Horror is the key word here because this plays on a similar metaphysical level as “Lamentation” and “Powers, Principalities, Thrones and Dominions” a few weeks back. After dovetailing back into a serial killer of the week with “Broken World” in last week’s episode, Millennium once again flies back to a more satanic, occult-based form of horror, filtering it through a tale of violent crime on an epic canvas.
Whether or not the linking of these crimes to the Chernobyl disaster is tasteful or not is a matter of some debate in itself. But if one is willing to go along with “Maranatha’s” darkened story, and it’s a big ask as always with Millennium, then it is worth it, but only if you want to buy into its darkness and downbeat ending.
Johannessen has over the course of Millennium‘s debut season made a name for himself as the key contributor to the series in much the same way Morgan and Wong had done on the early years of The X-Files and Vince Gilligan was doing on Millennium‘s sibling series at this point. Even Johannessen’s most run of the mill script, his debut “Blood Relatives”, managed to embrace the norms and conventions of the series and deliver something dramatic and good, but it’s really with episodes such as “Force Majeure” and, to a lesser extent, “Walkabout”, that he has shown himself to be someone on the writing staff capable of seeing beyond the realms of just grisly murder.
Admittedly “Maranatha” is a return to grisly murder and a keenly morbid interest in violence to the body, but as always its aim is bigger, and this is not simply a tale of murder amongst a Russian community and a dark figure instilling fear. Johannessen makes his antagonist a Russian equivalent to Lucy Butler a few weeks back and manages to create something equally terrifying in the process. In that respect, it’s probably just a typical day at the office for the Millennium Group.

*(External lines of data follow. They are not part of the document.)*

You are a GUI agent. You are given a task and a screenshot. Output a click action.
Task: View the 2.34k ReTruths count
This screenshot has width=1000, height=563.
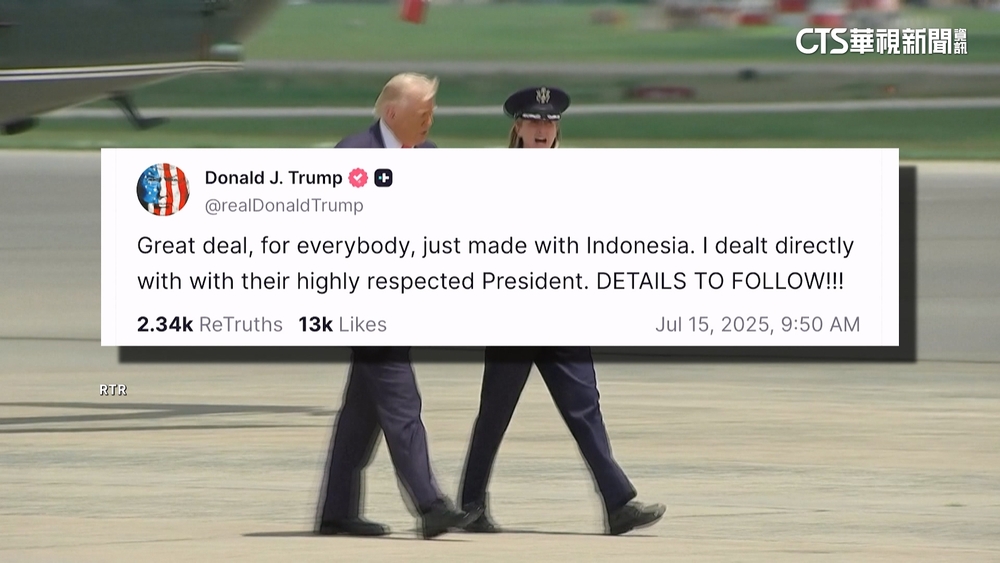(209, 324)
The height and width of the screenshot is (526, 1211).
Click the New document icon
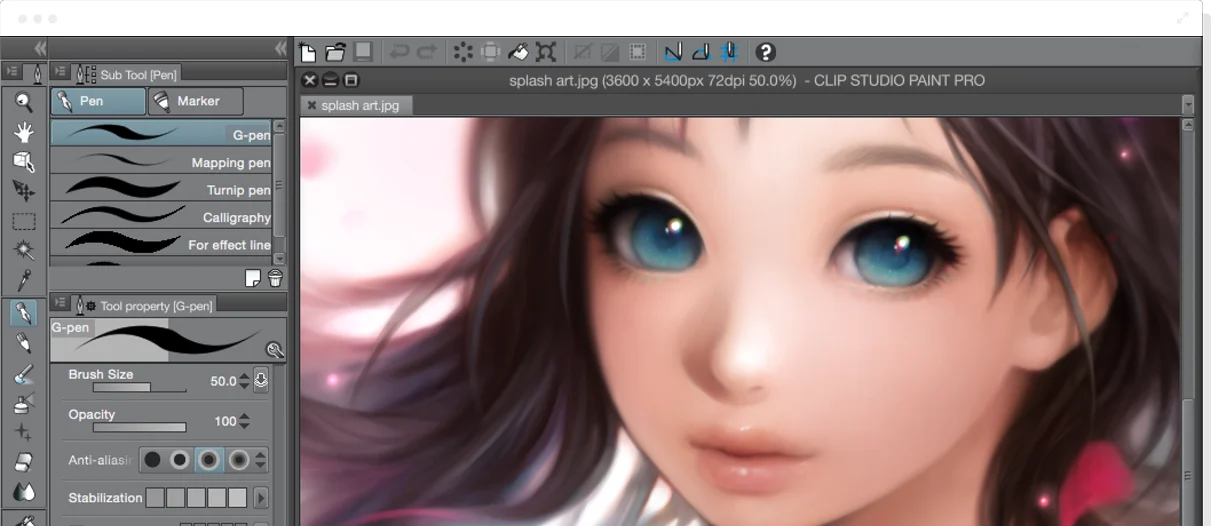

Contradictorily, there is the problem here, as in “Force Majeure”, of Peter Watts’ skepticism coming into play, considering that next season, albeit under a different central creative voice, we’ll see that the Group and Peter have always had a more vested interest in occult activity.
Putting that aside and just looking at the episode on its own terms as the penultimate episode of what is a very good first season of television, “Maranatha” plays brilliantly. How brilliantly it plays is dependent on how you feel about the Chernobyl connection and the episode’s unremitting grim outlook, but it does make for another ferociously dark and entertaining hour of television.
Mark Snow utilizes a Russian choir sound for his score, which works although admittedly that in itself always feels like a cliché in watching Russian flavoured thrillers from American productions, and there is gritty horror air to proceedings that helps sell it beautifully.
Guest star Levani brings a superb sense of subtle menace to his performance as Yaponchik, a more charismatic but equally dark portrayal to go with his performance the previous year on another dark episode for Ten Thirteen Productions, The X-Files episode “Grotesque”. There is assertiveness to his confidence, as if he knows he can get away with his crimes, that makes him a formidable foe, and is a brilliant counterpart to this week’s other guest star, Boris Krutonog as Yura, a typical cop obsessed with catching his quarry who is set to play a bigger role in Yaponchik’s eventual escape than he realises.
If one needs to be reminded of it, there is an even more epic canvas to Millennium than even The X-Files has ever managed to reach. Yes, the truth may be out there and the Syndicate’s plans to help alien colonists may be linked to the evolution of man and all that, but those plans and ideas are so tangible and easy to grasp literally if needed to. Evil? That’s more opaque, and while Millennium has been comfortable putting its evil into handcuffs, it’s now opened up the floodgates to having antagonists where to do so is ridiculous because let’s face it, how can one put a demon or the devil into a jail cell?
It’s meant that going into the end of its first season, Millennium has made its corner of the Ten Thirteen-verse even darker than it looked to be at first glimpse, and you have to admire the bravery of a series that promised to be dark with its very first episode and then proceeds to top that darkness before it reaches its final episode.